What promising approaches exist for tackling opioid-related stigma

  • Education on addiction, treatment, and recovery
  • Interventions focused on building client-provider trust
  • Social contact as a key stigma-reduction tool
  • Training in trauma-informed practice and care
  • Inward-facing training to build resilience and mitigate burnout among first responders and health-care providers (i.e., training that encourages participants to self-reflect)
  • Addressing system gaps and barriers

Social contact reduces stigma by including the personal stories and perspectives of people with lived and living experience of substance use in education, service delivery, policy, research, and training.
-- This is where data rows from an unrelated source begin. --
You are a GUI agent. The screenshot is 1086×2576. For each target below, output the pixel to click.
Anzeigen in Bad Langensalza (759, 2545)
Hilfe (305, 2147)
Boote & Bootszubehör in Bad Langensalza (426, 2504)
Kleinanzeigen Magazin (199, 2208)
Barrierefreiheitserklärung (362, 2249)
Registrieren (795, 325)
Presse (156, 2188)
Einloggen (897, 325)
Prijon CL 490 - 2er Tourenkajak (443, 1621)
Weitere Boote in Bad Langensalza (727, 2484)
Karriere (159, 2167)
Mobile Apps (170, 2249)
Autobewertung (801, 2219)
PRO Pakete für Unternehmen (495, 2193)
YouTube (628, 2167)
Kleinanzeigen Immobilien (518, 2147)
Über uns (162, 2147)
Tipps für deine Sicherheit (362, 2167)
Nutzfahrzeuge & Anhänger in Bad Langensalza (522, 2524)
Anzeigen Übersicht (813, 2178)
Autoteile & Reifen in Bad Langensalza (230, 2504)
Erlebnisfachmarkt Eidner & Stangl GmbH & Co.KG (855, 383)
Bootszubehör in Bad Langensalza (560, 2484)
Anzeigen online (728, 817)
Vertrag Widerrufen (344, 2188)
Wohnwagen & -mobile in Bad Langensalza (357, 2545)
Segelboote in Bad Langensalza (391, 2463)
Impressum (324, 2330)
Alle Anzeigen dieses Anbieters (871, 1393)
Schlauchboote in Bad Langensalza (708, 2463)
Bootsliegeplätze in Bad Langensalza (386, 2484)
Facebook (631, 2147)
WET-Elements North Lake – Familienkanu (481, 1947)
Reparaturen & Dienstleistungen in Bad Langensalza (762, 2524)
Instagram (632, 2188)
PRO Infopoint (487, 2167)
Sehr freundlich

In the most effective interventions, personal stories and experiences are tailored to reflect and reinforce the program’s main educational objectives.

Key recommendations

  1. Develop comprehensive stigma reduction and intervention strategies for direct service providers.
  2. Evaluate the effectiveness of promising approaches, strategies and interventions.
  3. Address the ethical dilemmas experienced by some first responders and direct service providers regarding high-recidivism clients and emergency relief measures (e.g., Narcan).
  4. Increase the use of non-stigmatizing language and establish best practice guidelines for opioid-related terminology and language.
  5. Prioritize attention to system-level barriers and service and treatment gaps.
  6. Ensure that efforts toward prevention and prevention policies are stigma-informed.

From these findings, the MHCC created the Opening Minds Provider Attitudes Toward Opioid Use Scale (OM-PATOS), which first responder and health- and social-care organizations can use to measure staff attitudes and behaviours and assess the effectiveness of their opioid stigma reduction programs and initiatives.